Segment Start: RECORD SET

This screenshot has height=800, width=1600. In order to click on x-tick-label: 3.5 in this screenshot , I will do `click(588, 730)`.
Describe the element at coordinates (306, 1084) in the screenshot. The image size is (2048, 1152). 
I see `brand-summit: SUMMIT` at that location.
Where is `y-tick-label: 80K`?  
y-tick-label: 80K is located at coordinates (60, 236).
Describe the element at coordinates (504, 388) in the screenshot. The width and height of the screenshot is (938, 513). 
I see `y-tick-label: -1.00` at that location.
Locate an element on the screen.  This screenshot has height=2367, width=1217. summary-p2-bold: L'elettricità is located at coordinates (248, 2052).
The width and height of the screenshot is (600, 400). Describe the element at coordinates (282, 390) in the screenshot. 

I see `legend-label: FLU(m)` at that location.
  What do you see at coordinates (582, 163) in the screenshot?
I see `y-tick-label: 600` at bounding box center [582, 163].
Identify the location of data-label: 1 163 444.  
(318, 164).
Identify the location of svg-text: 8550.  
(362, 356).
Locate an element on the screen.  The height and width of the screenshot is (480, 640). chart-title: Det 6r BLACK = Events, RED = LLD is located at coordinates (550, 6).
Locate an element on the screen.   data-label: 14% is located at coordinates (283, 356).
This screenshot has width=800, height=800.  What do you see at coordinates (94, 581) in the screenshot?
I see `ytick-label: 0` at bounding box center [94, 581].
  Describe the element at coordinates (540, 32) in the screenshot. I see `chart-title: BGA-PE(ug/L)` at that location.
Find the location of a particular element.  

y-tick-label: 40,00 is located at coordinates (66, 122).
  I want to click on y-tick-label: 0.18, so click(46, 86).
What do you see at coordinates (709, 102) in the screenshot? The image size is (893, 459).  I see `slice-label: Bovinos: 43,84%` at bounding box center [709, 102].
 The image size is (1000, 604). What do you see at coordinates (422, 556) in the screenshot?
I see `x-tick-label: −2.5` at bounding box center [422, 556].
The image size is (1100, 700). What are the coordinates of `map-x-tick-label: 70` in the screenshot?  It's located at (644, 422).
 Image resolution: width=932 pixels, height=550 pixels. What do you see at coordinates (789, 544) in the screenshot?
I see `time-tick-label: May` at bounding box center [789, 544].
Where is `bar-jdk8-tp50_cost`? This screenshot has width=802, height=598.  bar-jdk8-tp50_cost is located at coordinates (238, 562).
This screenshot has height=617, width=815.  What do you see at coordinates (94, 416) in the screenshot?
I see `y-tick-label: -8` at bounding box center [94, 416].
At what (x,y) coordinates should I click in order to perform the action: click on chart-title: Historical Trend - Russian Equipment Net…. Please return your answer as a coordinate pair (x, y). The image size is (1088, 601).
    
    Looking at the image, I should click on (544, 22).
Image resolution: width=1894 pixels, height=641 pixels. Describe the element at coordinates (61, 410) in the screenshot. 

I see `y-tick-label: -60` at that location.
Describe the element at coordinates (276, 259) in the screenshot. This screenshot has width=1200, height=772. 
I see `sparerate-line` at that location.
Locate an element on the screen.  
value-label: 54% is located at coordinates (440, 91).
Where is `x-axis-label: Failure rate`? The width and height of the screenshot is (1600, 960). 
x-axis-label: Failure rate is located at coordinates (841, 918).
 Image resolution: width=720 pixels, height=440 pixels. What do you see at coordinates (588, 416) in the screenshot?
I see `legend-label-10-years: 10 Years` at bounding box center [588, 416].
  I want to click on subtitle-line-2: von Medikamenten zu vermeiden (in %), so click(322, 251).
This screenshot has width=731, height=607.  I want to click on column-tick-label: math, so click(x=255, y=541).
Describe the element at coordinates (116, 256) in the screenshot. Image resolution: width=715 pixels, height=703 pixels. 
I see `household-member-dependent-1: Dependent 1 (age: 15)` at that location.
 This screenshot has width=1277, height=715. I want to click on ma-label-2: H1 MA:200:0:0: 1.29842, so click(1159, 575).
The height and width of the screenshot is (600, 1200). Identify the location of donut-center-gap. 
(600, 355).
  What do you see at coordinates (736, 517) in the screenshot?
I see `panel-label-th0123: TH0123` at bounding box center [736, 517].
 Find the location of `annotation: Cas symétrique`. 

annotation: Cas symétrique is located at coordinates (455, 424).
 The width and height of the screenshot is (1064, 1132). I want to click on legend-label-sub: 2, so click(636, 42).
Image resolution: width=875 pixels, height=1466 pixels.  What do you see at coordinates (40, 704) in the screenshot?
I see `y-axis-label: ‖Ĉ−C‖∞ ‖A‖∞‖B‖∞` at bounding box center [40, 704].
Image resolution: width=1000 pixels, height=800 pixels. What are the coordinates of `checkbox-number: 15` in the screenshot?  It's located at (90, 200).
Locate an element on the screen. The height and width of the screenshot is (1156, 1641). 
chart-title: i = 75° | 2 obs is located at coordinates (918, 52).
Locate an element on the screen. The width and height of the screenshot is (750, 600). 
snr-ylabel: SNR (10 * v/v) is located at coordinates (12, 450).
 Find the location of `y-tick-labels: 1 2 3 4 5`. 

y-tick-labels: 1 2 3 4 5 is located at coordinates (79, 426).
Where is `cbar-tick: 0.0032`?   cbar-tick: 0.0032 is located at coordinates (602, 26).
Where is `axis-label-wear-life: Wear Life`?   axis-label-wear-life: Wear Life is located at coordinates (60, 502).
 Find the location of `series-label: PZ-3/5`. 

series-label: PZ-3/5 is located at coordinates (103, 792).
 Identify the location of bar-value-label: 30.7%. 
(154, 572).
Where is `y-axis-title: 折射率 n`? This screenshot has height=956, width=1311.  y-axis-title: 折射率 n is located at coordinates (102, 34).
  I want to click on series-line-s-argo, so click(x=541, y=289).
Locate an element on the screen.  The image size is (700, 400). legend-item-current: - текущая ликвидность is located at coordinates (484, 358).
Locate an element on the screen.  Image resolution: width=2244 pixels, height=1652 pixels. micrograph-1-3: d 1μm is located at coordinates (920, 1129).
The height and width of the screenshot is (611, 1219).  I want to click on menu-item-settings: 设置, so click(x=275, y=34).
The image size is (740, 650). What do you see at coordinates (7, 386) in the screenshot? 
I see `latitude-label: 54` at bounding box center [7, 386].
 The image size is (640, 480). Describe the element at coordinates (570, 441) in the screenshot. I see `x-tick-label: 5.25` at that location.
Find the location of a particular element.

Segment End: RECORD SET

- _THE PROBLEM_
Rewrite the listing above with "Locate an element on the screen" swapped for "Point out an element on the screen" throughout, leaving everything else unchanged.

- _EXERCISE SOLUTION_
This screenshot has height=800, width=1600. In order to click on x-tick-label: 3.5 in this screenshot , I will do `click(588, 730)`.
Describe the element at coordinates (306, 1084) in the screenshot. The image size is (2048, 1152). 
I see `brand-summit: SUMMIT` at that location.
Where is `y-tick-label: 80K`?  
y-tick-label: 80K is located at coordinates (60, 236).
Describe the element at coordinates (504, 388) in the screenshot. The width and height of the screenshot is (938, 513). 
I see `y-tick-label: -1.00` at that location.
Point out an element on the screen.  This screenshot has height=2367, width=1217. summary-p2-bold: L'elettricità is located at coordinates (248, 2052).
The width and height of the screenshot is (600, 400). Describe the element at coordinates (282, 390) in the screenshot. 

I see `legend-label: FLU(m)` at that location.
  What do you see at coordinates (582, 163) in the screenshot?
I see `y-tick-label: 600` at bounding box center [582, 163].
Identify the location of data-label: 1 163 444.  
(318, 164).
Identify the location of svg-text: 8550.  
(362, 356).
Point out an element on the screen.  The height and width of the screenshot is (480, 640). chart-title: Det 6r BLACK = Events, RED = LLD is located at coordinates (550, 6).
Point out an element on the screen.   data-label: 14% is located at coordinates (283, 356).
This screenshot has width=800, height=800.  What do you see at coordinates (94, 581) in the screenshot?
I see `ytick-label: 0` at bounding box center [94, 581].
  Describe the element at coordinates (540, 32) in the screenshot. I see `chart-title: BGA-PE(ug/L)` at that location.
Find the location of a particular element.  

y-tick-label: 40,00 is located at coordinates (66, 122).
  I want to click on y-tick-label: 0.18, so click(46, 86).
What do you see at coordinates (709, 102) in the screenshot? The image size is (893, 459).  I see `slice-label: Bovinos: 43,84%` at bounding box center [709, 102].
 The image size is (1000, 604). What do you see at coordinates (422, 556) in the screenshot?
I see `x-tick-label: −2.5` at bounding box center [422, 556].
The image size is (1100, 700). What are the coordinates of `map-x-tick-label: 70` in the screenshot?  It's located at (644, 422).
 Image resolution: width=932 pixels, height=550 pixels. What do you see at coordinates (789, 544) in the screenshot?
I see `time-tick-label: May` at bounding box center [789, 544].
Where is `bar-jdk8-tp50_cost`? This screenshot has width=802, height=598.  bar-jdk8-tp50_cost is located at coordinates (238, 562).
This screenshot has height=617, width=815.  What do you see at coordinates (94, 416) in the screenshot?
I see `y-tick-label: -8` at bounding box center [94, 416].
At what (x,y) coordinates should I click in order to perform the action: click on chart-title: Historical Trend - Russian Equipment Net…. Please return your answer as a coordinate pair (x, y). The image size is (1088, 601).
    
    Looking at the image, I should click on (544, 22).
Image resolution: width=1894 pixels, height=641 pixels. Describe the element at coordinates (61, 410) in the screenshot. 

I see `y-tick-label: -60` at that location.
Describe the element at coordinates (276, 259) in the screenshot. This screenshot has width=1200, height=772. 
I see `sparerate-line` at that location.
Point out an element on the screen.  
value-label: 54% is located at coordinates (440, 91).
Where is `x-axis-label: Failure rate`? The width and height of the screenshot is (1600, 960). 
x-axis-label: Failure rate is located at coordinates (841, 918).
 Image resolution: width=720 pixels, height=440 pixels. What do you see at coordinates (588, 416) in the screenshot?
I see `legend-label-10-years: 10 Years` at bounding box center [588, 416].
  I want to click on subtitle-line-2: von Medikamenten zu vermeiden (in %), so click(322, 251).
This screenshot has width=731, height=607.  I want to click on column-tick-label: math, so click(x=255, y=541).
Describe the element at coordinates (116, 256) in the screenshot. Image resolution: width=715 pixels, height=703 pixels. 
I see `household-member-dependent-1: Dependent 1 (age: 15)` at that location.
 This screenshot has width=1277, height=715. I want to click on ma-label-2: H1 MA:200:0:0: 1.29842, so click(1159, 575).
The height and width of the screenshot is (600, 1200). Identify the location of donut-center-gap. 
(600, 355).
  What do you see at coordinates (736, 517) in the screenshot?
I see `panel-label-th0123: TH0123` at bounding box center [736, 517].
 Find the location of `annotation: Cas symétrique`. 

annotation: Cas symétrique is located at coordinates (455, 424).
 The width and height of the screenshot is (1064, 1132). I want to click on legend-label-sub: 2, so click(636, 42).
Image resolution: width=875 pixels, height=1466 pixels.  What do you see at coordinates (40, 704) in the screenshot?
I see `y-axis-label: ‖Ĉ−C‖∞ ‖A‖∞‖B‖∞` at bounding box center [40, 704].
Image resolution: width=1000 pixels, height=800 pixels. What are the coordinates of `checkbox-number: 15` in the screenshot?  It's located at (90, 200).
Point out an element on the screen. The height and width of the screenshot is (1156, 1641). 
chart-title: i = 75° | 2 obs is located at coordinates (918, 52).
Point out an element on the screen. The width and height of the screenshot is (750, 600). 
snr-ylabel: SNR (10 * v/v) is located at coordinates (12, 450).
 Find the location of `y-tick-labels: 1 2 3 4 5`. 

y-tick-labels: 1 2 3 4 5 is located at coordinates (79, 426).
Where is `cbar-tick: 0.0032`?   cbar-tick: 0.0032 is located at coordinates (602, 26).
Where is `axis-label-wear-life: Wear Life`?   axis-label-wear-life: Wear Life is located at coordinates (60, 502).
 Find the location of `series-label: PZ-3/5`. 

series-label: PZ-3/5 is located at coordinates (103, 792).
 Identify the location of bar-value-label: 30.7%. 
(154, 572).
Where is `y-axis-title: 折射率 n`? This screenshot has height=956, width=1311.  y-axis-title: 折射率 n is located at coordinates (102, 34).
  I want to click on series-line-s-argo, so click(x=541, y=289).
Point out an element on the screen.  The image size is (700, 400). legend-item-current: - текущая ликвидность is located at coordinates (484, 358).
Point out an element on the screen.  Image resolution: width=2244 pixels, height=1652 pixels. micrograph-1-3: d 1μm is located at coordinates (920, 1129).
The height and width of the screenshot is (611, 1219).  I want to click on menu-item-settings: 设置, so click(x=275, y=34).
The image size is (740, 650). What do you see at coordinates (7, 386) in the screenshot? 
I see `latitude-label: 54` at bounding box center [7, 386].
 The image size is (640, 480). Describe the element at coordinates (570, 441) in the screenshot. I see `x-tick-label: 5.25` at that location.
Find the location of a particular element.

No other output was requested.